Gilmore ‘happy’ to continue in foreign affairs

Labour leader says work essential to recovery; Would prefer not to lose members

Tánaiste Eamon Gilmore today said he was happy to continue in the Department of Foreign Affairs Photograph: Eric Luke / The Irish Times

Tánaiste Eamon Gilmore today said he was happy to continue in the Department of Foreign Affairs Photograph: Eric Luke / The Irish Times


Tánaiste Eamon Gilmore today said he was happy to continue in the Department of Foreign Affairs and insisted that his work there was vital to the country’s economic recovery.

The comments by the Minister for Foreign Affairs come amid concerns among some Labour Party members that he should return to a domestic ministry.

“I’m very happy with what I’m doing and what I’m doing is central to this country’s economic recovery,” said the Labour Party leader said, adding that it was essential for Ireland’s economic recovery that its reputation be restored internationally.

“When we came into government two and a half years ago, we were referred to as one of the PIIGS, our reputation was in tatters but we had to restore that. That was primarily my job as Minister for Foreign Affairs and I’m very glad we have restored it,” he said.

“The work that my department does and the state agencies do is critical to the economic performance of this country and I reject entirely any suggestion that it’s somehow not a domestic issue and that it’s not related to the success of the economy.”

Mr Gilmore said that it was usual in the lifetime of any government that there would be changes within Cabinet and that was something the Taoiseach Enda Kenny would address. Mr Gilmore would not be drawn further on whether he would welcome a move from foreign affairs.

Asked if he believed Labour’s poor performance in opinion polls was related to his occupancy of foreign affairs, Mr Gilmore said he believed Labour’s current rating in the polls had more to do with the difficult decisions the party had to take to save the economy.

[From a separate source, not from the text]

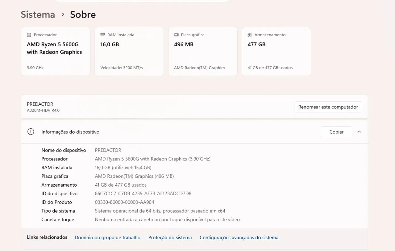Select the 16,0 GB RAM instalada card

click(129, 51)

“Opinion polls don’t necessarily predict the outcome of general elections, presidential elections or local elections - that’s said, there isn’t a politician that wouldn’t prefer to see opinion polls going up rather than going down.

“But I’ve never been under any illusion but that we have had a difficult job to do since we went into government .... At the end of the day, I don’t believe that the Irish electorate will punish the Labour Party and reward Fianna Fáil who got us into this situation.”

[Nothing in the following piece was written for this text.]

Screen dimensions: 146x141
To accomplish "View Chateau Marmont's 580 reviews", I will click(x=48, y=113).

Asked about the recent resignations of Labour Party public representatives in Wicklow, Dublin and Kerry, Mr Gilmore paid tribute to those who had opted to remain with the party through what he conceded was the making of some very difficult decisions.

“The vast majority of the public representatives of the Labour Party show great courage and great determination to get this country out of the mess we inherited and I am praising those members that are sticking with the Labour Party.

“They are showing courage and determination at a very difficult time. But the vast majority of members are determined to stick with it. I would rather not lose anyone...but we have had a difficult job to do and will continue to do it.”

Asked about whether the Government would work to have a back-up line of credit available when Ireland exits the bailout on December 15th, Mr Gilmore said that that still has to be decided up by the Government.

“We are in the fortunate position that the state is now well funded as we’re about to exit the bailout - the precise way of how that will happen and the precise arrangements made with the lending bodies is something the government has yet to make a decision on,” he said.

“The troika leaving is Labour’s way, Frankfurt’s way was having the Troika still with us,” said Mr Gilmore who was speaking in Cork where he presented Dan and Linda Kiely of Vox Pro with the Cork Business People of the Year Award for 2013.